I think Jesus deliberately chose to make the third man in his story a non-person precisely so that his hearers would NOT identify with that character, would not make the mistake of hearing this parable about God’s Kingdom as a neat, tidy little moral lesson about helping stranded motorists, fulfilling the Law and earning God’s love and salvation.
Jesus had something else in mind. Imagine that you are an ordinary person, busy with life, and suddenly fall victim to the evil that lurks around the corner. A robber got you. A layoff got you. Cancer or old age or depression fell on you. The cruelty of a loved one, or your own sense of inadequacy finally caught up with you. You are left stripped of any protection from the wind and the heat, left naked and defenseless, wounded and lying in a ditch. A normal person would pull herself up by her bootstraps and make a fresh start – and you’ve done that before - but this is not one of those times.

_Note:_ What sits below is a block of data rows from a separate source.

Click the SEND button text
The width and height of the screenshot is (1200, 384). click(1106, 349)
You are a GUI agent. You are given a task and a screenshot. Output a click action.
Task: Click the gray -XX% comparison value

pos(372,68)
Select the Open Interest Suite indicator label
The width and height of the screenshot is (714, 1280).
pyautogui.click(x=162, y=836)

This time you’re bleeding out, totally incapable of helping yourself. It’s bad.
The Law, which creates people who do their duty, is not going to help you. What you need is something totally unexpected, like a man who comes riding in on a donkey. Someone humble, not particularly qualified, someone you’d never expect much to come from - much less salvation and eternal life. The man stops, and gets bloody by helping you, doing the messy work of loving you. You don’t even notice that’s his blood, at first. You are overwhelmed with shame at what the man has done for you; you didn’t ask for it. You want to express gratitude, repay your debt and settle up with him. That’s the way we like it, in our world. But you can’t, because the man is from another world, and he’s has already gone out on the road ahead of you. There are so many broken and bleeding people lying in the ditches of our world, you see. And he loves every one of them, as much as he does you.
He saved you. How will you respond? He saved you. How will you respond? He saved you. How will you respond?
Love, love, love. As you have been loved. Amen.